/VideoGameSales

data visualization/analysis of video game sales

Primary LanguageJupyter Notebook

Video Game Sales Analysis

--- Data analysis with categorical variables.

This mini project analyzes video game sales across different markets: North America, Japan, and Europe within the last 30 years. The source data contains number of copies of games sold in each of the regional markets given information including game publisher, platform, year, genre, and name of the game.

The repo contains two notebooks. DataVisualization.ipynb visualizes the data; Regression.ipynb runs a regression analysis to determine important features that affect video game sales.

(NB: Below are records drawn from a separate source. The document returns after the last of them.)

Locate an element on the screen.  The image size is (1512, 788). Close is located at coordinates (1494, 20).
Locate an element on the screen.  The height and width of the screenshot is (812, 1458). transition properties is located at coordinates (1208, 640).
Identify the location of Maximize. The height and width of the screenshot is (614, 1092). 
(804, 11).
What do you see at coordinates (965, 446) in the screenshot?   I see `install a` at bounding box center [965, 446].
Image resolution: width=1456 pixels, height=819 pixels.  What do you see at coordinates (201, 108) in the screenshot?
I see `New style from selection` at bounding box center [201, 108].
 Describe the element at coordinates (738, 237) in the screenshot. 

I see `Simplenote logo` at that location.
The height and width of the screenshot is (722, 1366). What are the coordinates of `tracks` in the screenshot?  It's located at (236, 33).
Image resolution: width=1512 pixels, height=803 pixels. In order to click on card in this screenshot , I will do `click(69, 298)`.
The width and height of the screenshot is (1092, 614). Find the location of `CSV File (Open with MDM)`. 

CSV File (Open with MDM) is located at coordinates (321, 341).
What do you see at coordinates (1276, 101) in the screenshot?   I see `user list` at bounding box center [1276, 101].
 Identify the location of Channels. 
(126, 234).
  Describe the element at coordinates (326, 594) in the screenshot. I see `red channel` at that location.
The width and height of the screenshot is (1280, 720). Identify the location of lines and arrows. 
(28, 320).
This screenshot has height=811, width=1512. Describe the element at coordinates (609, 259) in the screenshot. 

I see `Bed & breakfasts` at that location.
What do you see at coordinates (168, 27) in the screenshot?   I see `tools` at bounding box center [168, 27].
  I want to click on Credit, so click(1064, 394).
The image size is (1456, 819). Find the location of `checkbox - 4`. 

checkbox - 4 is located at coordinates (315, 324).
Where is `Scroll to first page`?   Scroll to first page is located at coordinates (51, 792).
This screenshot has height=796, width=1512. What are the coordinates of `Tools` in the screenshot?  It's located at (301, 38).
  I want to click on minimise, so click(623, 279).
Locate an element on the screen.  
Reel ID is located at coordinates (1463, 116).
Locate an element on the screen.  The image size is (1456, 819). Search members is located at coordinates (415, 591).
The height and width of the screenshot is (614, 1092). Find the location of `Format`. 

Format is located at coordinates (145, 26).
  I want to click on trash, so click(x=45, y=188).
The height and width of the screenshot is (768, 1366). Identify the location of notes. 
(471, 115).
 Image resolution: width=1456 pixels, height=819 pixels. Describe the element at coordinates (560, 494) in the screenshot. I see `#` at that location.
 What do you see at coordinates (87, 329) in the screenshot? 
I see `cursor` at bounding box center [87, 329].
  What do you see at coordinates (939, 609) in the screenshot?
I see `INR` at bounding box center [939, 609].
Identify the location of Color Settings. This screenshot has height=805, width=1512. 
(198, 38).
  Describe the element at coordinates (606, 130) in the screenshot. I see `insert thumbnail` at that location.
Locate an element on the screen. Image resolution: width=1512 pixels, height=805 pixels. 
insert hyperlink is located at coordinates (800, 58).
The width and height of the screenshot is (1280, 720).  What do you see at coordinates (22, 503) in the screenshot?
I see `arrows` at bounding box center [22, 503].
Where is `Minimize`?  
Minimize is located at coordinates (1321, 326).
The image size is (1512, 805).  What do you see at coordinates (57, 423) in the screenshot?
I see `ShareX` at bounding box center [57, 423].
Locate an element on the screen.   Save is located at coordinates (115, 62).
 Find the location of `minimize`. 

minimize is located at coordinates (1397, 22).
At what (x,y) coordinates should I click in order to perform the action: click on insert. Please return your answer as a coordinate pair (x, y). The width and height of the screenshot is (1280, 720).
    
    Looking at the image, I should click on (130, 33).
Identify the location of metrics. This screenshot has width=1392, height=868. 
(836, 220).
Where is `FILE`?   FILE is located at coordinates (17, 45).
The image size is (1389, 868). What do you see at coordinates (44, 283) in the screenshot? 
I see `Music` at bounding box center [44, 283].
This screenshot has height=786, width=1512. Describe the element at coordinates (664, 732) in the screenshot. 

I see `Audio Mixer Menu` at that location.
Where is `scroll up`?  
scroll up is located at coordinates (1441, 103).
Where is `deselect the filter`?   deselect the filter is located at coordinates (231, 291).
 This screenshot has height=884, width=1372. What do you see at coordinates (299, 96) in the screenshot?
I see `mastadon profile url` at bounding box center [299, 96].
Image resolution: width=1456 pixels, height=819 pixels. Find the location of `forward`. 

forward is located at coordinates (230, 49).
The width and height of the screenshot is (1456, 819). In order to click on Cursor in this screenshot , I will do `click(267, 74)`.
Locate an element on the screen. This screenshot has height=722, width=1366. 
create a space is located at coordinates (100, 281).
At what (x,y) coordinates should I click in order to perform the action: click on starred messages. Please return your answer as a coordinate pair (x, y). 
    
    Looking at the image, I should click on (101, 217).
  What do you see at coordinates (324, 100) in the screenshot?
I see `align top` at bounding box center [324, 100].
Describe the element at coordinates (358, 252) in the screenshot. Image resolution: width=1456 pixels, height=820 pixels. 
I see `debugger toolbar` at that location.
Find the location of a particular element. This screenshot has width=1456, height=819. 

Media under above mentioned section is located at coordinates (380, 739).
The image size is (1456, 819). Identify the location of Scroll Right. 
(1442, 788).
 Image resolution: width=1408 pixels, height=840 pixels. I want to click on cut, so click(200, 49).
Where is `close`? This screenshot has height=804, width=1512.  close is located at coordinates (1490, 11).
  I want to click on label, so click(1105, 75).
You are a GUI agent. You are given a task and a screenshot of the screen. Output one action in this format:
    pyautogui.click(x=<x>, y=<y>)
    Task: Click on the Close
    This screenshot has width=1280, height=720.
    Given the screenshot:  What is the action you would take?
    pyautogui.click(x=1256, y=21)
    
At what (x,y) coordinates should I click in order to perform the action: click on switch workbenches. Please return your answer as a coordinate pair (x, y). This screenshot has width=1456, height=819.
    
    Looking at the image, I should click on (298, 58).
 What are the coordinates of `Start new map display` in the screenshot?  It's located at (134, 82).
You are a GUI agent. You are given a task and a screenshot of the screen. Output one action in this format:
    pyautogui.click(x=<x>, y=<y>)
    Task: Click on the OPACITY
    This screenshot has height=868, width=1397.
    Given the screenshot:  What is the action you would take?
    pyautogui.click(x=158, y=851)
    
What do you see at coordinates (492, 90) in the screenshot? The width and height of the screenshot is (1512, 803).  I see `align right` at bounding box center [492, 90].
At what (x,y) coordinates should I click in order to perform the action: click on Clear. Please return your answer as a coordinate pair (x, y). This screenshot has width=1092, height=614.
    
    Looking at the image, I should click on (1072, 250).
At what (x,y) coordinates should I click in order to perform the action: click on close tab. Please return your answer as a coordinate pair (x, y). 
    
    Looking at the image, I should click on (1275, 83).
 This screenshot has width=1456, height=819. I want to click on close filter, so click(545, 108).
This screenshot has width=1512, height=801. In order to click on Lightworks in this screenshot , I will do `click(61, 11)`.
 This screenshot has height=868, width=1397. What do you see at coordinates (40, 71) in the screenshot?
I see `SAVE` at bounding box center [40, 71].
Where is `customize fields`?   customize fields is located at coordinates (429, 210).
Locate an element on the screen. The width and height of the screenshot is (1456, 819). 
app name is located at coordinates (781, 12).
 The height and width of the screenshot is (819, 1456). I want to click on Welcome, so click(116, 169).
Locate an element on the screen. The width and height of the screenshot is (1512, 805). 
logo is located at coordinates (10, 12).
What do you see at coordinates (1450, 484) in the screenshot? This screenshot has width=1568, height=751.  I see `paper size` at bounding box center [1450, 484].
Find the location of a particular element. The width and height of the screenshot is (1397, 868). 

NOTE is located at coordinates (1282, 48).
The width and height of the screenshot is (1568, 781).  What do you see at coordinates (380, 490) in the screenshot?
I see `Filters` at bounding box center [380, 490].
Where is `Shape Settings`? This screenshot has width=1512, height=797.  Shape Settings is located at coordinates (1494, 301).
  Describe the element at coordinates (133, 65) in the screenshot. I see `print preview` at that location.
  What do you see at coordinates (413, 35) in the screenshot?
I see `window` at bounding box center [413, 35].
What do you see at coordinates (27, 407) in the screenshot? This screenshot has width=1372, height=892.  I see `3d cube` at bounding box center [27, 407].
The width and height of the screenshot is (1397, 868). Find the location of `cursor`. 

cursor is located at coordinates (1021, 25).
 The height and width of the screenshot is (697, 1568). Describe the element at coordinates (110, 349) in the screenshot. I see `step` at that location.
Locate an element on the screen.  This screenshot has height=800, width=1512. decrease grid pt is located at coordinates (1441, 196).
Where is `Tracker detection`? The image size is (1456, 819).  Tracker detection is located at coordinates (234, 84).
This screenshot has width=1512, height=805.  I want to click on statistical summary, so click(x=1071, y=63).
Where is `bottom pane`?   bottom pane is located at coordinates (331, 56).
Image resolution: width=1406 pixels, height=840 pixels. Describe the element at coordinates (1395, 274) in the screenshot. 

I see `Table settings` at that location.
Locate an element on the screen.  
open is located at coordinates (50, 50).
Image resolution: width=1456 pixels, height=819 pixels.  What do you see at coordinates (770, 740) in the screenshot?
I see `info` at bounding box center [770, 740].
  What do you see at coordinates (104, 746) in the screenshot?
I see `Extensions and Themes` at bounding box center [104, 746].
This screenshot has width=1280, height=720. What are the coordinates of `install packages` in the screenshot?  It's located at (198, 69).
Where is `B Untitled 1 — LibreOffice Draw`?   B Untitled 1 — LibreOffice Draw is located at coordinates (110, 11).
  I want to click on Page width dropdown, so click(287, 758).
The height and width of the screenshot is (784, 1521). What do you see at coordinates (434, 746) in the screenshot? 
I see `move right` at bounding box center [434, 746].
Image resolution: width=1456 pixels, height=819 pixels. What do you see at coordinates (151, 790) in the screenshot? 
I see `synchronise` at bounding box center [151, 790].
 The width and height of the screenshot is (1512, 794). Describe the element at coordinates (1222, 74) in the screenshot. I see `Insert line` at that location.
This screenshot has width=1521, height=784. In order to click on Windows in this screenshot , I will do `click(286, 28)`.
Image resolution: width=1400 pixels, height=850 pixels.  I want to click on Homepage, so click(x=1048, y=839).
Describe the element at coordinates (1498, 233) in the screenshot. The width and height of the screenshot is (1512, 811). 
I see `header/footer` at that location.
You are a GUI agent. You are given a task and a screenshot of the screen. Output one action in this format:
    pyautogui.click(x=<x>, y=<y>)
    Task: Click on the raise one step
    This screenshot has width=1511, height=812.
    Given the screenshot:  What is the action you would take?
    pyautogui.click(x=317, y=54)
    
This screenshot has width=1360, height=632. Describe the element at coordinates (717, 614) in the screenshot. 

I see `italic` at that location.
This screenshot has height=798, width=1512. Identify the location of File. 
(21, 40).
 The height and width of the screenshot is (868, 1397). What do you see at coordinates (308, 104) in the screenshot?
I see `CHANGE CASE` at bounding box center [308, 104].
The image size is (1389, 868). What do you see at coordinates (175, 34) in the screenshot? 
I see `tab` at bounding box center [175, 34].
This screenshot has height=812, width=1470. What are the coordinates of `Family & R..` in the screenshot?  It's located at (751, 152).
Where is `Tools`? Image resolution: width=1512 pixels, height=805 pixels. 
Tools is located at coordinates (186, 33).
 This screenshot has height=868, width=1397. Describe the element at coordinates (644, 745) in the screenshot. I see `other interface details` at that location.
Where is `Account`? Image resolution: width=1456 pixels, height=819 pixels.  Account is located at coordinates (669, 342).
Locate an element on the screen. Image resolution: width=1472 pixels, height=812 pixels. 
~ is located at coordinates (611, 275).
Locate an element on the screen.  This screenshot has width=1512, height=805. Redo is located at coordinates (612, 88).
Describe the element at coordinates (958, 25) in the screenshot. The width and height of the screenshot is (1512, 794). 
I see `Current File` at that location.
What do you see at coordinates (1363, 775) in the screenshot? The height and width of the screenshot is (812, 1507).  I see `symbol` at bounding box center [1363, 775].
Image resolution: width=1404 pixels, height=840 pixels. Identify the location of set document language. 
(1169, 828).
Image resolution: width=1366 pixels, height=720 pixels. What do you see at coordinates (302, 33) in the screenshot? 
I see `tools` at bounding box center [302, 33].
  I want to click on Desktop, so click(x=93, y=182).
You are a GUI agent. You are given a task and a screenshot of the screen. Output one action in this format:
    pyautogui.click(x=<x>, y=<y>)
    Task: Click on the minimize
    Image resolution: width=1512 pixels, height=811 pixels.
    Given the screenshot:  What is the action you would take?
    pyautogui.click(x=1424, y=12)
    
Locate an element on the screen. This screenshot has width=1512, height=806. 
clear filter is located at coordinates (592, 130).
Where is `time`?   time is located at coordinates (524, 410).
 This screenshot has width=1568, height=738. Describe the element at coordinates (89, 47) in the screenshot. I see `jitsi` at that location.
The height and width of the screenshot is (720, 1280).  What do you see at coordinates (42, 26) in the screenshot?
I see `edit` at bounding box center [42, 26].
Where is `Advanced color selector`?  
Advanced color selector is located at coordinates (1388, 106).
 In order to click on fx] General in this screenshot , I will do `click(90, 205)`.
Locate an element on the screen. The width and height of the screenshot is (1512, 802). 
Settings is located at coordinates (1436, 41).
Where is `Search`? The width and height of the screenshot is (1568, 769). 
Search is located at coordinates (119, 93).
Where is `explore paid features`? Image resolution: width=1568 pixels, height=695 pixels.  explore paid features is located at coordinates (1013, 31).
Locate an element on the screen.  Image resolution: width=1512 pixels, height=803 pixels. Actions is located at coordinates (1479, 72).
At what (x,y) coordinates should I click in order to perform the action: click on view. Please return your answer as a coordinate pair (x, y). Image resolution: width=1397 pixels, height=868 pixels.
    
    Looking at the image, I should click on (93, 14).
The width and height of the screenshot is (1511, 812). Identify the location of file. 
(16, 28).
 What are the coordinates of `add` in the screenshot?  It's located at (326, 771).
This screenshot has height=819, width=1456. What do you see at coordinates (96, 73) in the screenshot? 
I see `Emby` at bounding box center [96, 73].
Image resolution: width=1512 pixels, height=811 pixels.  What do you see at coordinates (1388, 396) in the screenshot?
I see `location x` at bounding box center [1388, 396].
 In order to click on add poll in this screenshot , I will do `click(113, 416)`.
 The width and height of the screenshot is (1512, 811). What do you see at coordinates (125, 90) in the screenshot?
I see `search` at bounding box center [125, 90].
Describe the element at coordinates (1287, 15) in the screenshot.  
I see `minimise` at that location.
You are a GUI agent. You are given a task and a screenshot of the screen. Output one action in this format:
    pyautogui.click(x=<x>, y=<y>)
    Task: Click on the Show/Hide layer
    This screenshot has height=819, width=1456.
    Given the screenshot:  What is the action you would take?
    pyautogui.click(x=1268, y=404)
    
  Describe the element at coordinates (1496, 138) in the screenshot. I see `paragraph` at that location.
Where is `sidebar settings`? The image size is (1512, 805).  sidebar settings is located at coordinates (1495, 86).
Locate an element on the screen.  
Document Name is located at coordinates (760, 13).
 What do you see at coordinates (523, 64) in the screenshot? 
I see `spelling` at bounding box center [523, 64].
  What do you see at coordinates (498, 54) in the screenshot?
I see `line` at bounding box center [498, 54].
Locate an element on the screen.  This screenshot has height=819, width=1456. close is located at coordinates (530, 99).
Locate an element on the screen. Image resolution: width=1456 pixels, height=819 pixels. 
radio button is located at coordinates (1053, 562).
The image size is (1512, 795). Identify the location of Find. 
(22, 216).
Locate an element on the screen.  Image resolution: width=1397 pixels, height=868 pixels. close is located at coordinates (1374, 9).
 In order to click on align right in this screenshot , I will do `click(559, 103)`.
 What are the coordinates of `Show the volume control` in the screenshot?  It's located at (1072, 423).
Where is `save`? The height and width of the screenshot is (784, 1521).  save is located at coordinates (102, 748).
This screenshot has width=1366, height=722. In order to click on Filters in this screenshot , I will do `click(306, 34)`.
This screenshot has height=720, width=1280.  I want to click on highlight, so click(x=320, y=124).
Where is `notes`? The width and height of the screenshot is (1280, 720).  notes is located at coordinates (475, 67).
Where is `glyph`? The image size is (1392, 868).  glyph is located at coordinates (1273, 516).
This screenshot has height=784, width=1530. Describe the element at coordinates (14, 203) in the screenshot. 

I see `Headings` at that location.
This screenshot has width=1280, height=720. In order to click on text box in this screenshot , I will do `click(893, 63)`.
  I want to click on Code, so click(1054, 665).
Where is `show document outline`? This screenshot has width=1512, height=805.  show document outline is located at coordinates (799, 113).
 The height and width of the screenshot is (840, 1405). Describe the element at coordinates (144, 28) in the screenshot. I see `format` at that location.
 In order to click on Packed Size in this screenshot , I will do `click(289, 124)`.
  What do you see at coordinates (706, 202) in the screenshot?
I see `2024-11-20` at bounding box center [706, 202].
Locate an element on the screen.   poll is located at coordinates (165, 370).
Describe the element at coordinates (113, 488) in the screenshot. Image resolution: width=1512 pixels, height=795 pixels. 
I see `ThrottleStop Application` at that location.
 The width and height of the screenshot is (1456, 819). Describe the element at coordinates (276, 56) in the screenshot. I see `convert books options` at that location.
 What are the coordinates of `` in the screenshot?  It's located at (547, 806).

Feature selection is done using two methods: forward selection using AIC and Lasso Regression. The results are discussed in more details below.

1. Data visualization

The pie chart below shows the video game market share by regions.

svg

The bar plot below shows the video game sales of each genre in the 3 regional markets. Action, Sports, Shooter genres are more popular in North America and Europe but not as popular in Japan. Role play is popular in Japan but not in the other two markets.

svg

The bar plot below shows the distribution of video game sales on each platform in the 3 regional markets. Japan differs from the other two markets to a large extent, especially in DS, PC, PS, PS3, PS4, PSP, Wii, and X360.

svg

The line plot below shows the trend of video game sales across years in the 3 markets. (At a first glance, this looks like the sales volume of video games might be correlated with the macroeconomic healthiness. --- Financial crisis leads to unemployment; video game helps maintaining stress level and killing time...)

svg

2. Data analysis --- Regression with Categorical Variables

In the notebook Regression.ipynb, linear regression is conducted using the categorical variables.
To select features from the whole set of 600+ features, I wrote a forward-selection function that uses AIC as a criterion to select features.
A Lasso Regression is also used to conduct feature selection.
Forward selection gives a model with 110 variables, whereas Lasso gives a model with 103 variables. 72 features are selected by both methods.
The regression model given by forward selection takes much longer time to run (more computation!) but gives a better model fitting result measured by R-squared, Adjusted R-squared, AIC, and BIC.